## WHAT YOU HAVE TO DO
Write out all entries word for word.

Pixel coordinate grounding data:
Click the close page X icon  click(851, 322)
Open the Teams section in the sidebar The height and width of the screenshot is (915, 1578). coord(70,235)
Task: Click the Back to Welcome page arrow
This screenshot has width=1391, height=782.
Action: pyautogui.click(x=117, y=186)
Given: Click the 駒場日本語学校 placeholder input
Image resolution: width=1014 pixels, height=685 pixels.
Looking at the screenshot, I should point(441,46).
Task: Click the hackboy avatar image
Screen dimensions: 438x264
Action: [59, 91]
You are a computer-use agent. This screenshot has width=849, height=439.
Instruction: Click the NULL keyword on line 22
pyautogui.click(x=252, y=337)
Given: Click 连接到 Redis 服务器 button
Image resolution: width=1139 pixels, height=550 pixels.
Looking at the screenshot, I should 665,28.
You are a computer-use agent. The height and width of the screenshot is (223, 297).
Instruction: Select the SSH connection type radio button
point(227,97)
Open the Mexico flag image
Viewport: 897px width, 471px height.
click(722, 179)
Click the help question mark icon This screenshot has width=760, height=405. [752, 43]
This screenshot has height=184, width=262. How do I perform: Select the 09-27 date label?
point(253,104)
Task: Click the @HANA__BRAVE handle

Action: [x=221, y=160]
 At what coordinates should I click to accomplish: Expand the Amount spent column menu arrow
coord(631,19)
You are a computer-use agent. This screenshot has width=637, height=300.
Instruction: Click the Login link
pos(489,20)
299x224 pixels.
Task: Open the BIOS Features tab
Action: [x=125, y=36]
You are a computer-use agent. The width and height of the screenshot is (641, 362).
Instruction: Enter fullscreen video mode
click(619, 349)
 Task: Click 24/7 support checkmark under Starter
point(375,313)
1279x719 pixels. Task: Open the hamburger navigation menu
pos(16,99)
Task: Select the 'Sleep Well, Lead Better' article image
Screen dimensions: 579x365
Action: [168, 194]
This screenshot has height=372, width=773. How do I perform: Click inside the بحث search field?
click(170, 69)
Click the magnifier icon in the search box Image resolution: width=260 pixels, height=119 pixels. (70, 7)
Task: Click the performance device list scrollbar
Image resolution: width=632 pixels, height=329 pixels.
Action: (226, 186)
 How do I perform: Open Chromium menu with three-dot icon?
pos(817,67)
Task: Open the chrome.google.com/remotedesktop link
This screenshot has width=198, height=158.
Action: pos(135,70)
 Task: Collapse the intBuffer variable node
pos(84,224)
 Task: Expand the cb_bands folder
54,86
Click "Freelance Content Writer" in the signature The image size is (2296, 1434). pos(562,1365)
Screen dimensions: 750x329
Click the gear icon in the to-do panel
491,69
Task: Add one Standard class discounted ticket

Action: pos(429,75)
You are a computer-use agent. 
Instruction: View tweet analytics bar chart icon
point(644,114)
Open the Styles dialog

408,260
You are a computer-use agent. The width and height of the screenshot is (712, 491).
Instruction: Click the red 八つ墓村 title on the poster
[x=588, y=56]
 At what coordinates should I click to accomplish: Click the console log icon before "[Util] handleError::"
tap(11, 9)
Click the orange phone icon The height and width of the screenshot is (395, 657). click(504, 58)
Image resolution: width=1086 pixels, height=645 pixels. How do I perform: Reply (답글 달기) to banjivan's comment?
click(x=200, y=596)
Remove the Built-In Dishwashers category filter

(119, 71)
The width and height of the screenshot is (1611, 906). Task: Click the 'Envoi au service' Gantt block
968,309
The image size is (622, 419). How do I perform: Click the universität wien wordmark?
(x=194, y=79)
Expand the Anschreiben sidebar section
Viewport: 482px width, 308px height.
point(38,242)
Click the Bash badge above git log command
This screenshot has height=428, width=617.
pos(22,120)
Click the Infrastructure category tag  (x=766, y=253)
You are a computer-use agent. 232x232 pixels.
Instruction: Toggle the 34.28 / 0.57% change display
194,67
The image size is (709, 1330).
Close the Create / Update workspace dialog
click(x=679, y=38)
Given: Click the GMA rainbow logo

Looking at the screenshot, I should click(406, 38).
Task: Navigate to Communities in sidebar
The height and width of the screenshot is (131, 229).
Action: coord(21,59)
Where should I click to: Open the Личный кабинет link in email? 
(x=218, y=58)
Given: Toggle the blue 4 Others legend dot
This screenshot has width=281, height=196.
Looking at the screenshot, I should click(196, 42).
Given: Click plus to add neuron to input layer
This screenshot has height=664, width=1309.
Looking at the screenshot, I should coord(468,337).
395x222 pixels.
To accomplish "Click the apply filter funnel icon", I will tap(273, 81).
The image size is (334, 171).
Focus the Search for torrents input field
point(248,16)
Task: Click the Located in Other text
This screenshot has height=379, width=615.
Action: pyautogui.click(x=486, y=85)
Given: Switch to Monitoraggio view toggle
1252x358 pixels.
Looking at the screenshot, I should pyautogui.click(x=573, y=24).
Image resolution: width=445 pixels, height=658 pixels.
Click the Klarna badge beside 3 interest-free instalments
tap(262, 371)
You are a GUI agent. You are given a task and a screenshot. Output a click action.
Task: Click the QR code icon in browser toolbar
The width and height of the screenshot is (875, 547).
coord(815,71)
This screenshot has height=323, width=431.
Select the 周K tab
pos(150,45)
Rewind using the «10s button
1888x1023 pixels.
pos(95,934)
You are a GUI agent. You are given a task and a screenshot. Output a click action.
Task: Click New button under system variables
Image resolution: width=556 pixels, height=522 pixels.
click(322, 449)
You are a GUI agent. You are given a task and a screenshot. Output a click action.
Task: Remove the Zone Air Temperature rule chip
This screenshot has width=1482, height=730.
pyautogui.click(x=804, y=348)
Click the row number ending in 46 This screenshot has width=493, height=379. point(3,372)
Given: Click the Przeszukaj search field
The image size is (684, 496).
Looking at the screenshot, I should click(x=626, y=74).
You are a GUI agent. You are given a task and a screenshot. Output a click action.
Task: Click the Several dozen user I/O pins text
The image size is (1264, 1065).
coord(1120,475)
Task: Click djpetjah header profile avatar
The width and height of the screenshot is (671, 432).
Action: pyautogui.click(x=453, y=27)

## EXPECTED ANSWER
Click the close page X icon  click(851, 322)
Open the Teams section in the sidebar The height and width of the screenshot is (915, 1578). coord(70,235)
Task: Click the Back to Welcome page arrow
This screenshot has width=1391, height=782.
Action: pyautogui.click(x=117, y=186)
Given: Click the 駒場日本語学校 placeholder input
Image resolution: width=1014 pixels, height=685 pixels.
Looking at the screenshot, I should point(441,46).
Task: Click the hackboy avatar image
Screen dimensions: 438x264
Action: [59, 91]
You are a computer-use agent. This screenshot has width=849, height=439.
Instruction: Click the NULL keyword on line 22
pyautogui.click(x=252, y=337)
Given: Click 连接到 Redis 服务器 button
Image resolution: width=1139 pixels, height=550 pixels.
Looking at the screenshot, I should 665,28.
You are a computer-use agent. The height and width of the screenshot is (223, 297).
Instruction: Select the SSH connection type radio button
point(227,97)
Open the Mexico flag image
Viewport: 897px width, 471px height.
click(722, 179)
Click the help question mark icon This screenshot has width=760, height=405. [752, 43]
This screenshot has height=184, width=262. How do I perform: Select the 09-27 date label?
point(253,104)
Task: Click the @HANA__BRAVE handle

Action: [x=221, y=160]
 At what coordinates should I click to accomplish: Expand the Amount spent column menu arrow
coord(631,19)
You are a computer-use agent. This screenshot has width=637, height=300.
Instruction: Click the Login link
pos(489,20)
299x224 pixels.
Task: Open the BIOS Features tab
Action: [x=125, y=36]
You are a computer-use agent. The width and height of the screenshot is (641, 362).
Instruction: Enter fullscreen video mode
click(619, 349)
 Task: Click 24/7 support checkmark under Starter
point(375,313)
1279x719 pixels. Task: Open the hamburger navigation menu
pos(16,99)
Task: Select the 'Sleep Well, Lead Better' article image
Screen dimensions: 579x365
Action: [168, 194]
This screenshot has height=372, width=773. How do I perform: Click inside the بحث search field?
click(170, 69)
Click the magnifier icon in the search box Image resolution: width=260 pixels, height=119 pixels. (70, 7)
Task: Click the performance device list scrollbar
Image resolution: width=632 pixels, height=329 pixels.
Action: (226, 186)
 How do I perform: Open Chromium menu with three-dot icon?
pos(817,67)
Task: Open the chrome.google.com/remotedesktop link
This screenshot has width=198, height=158.
Action: pos(135,70)
 Task: Collapse the intBuffer variable node
pos(84,224)
 Task: Expand the cb_bands folder
54,86
Click "Freelance Content Writer" in the signature The image size is (2296, 1434). pos(562,1365)
Screen dimensions: 750x329
Click the gear icon in the to-do panel
491,69
Task: Add one Standard class discounted ticket

Action: pos(429,75)
You are a computer-use agent. 
Instruction: View tweet analytics bar chart icon
point(644,114)
Open the Styles dialog

408,260
You are a computer-use agent. The width and height of the screenshot is (712, 491).
Instruction: Click the red 八つ墓村 title on the poster
[x=588, y=56]
 At what coordinates should I click to accomplish: Click the console log icon before "[Util] handleError::"
tap(11, 9)
Click the orange phone icon The height and width of the screenshot is (395, 657). click(504, 58)
Image resolution: width=1086 pixels, height=645 pixels. How do I perform: Reply (답글 달기) to banjivan's comment?
click(x=200, y=596)
Remove the Built-In Dishwashers category filter

(119, 71)
The width and height of the screenshot is (1611, 906). Task: Click the 'Envoi au service' Gantt block
968,309
The image size is (622, 419). How do I perform: Click the universität wien wordmark?
(x=194, y=79)
Expand the Anschreiben sidebar section
Viewport: 482px width, 308px height.
point(38,242)
Click the Bash badge above git log command
This screenshot has height=428, width=617.
pos(22,120)
Click the Infrastructure category tag  (x=766, y=253)
You are a computer-use agent. 232x232 pixels.
Instruction: Toggle the 34.28 / 0.57% change display
194,67
The image size is (709, 1330).
Close the Create / Update workspace dialog
click(x=679, y=38)
Given: Click the GMA rainbow logo

Looking at the screenshot, I should click(406, 38).
Task: Navigate to Communities in sidebar
The height and width of the screenshot is (131, 229).
Action: coord(21,59)
Where should I click to: Open the Личный кабинет link in email? 
(x=218, y=58)
Given: Toggle the blue 4 Others legend dot
This screenshot has width=281, height=196.
Looking at the screenshot, I should click(196, 42).
Given: Click plus to add neuron to input layer
This screenshot has height=664, width=1309.
Looking at the screenshot, I should coord(468,337).
395x222 pixels.
To accomplish "Click the apply filter funnel icon", I will tap(273, 81).
The image size is (334, 171).
Focus the Search for torrents input field
point(248,16)
Task: Click the Located in Other text
This screenshot has height=379, width=615.
Action: pyautogui.click(x=486, y=85)
Given: Switch to Monitoraggio view toggle
1252x358 pixels.
Looking at the screenshot, I should pyautogui.click(x=573, y=24).
Image resolution: width=445 pixels, height=658 pixels.
Click the Klarna badge beside 3 interest-free instalments
tap(262, 371)
You are a GUI agent. You are given a task and a screenshot. Output a click action.
Task: Click the QR code icon in browser toolbar
The width and height of the screenshot is (875, 547).
coord(815,71)
This screenshot has height=323, width=431.
Select the 周K tab
pos(150,45)
Rewind using the «10s button
1888x1023 pixels.
pos(95,934)
You are a GUI agent. You are given a task and a screenshot. Output a click action.
Task: Click New button under system variables
Image resolution: width=556 pixels, height=522 pixels.
click(322, 449)
You are a GUI agent. You are given a task and a screenshot. Output a click action.
Task: Remove the Zone Air Temperature rule chip
This screenshot has width=1482, height=730.
pyautogui.click(x=804, y=348)
Click the row number ending in 46 This screenshot has width=493, height=379. point(3,372)
Given: Click the Przeszukaj search field
The image size is (684, 496).
Looking at the screenshot, I should click(x=626, y=74).
You are a GUI agent. You are given a task and a screenshot. Output a click action.
Task: Click the Several dozen user I/O pins text
The image size is (1264, 1065).
coord(1120,475)
Task: Click djpetjah header profile avatar
The width and height of the screenshot is (671, 432).
Action: pyautogui.click(x=453, y=27)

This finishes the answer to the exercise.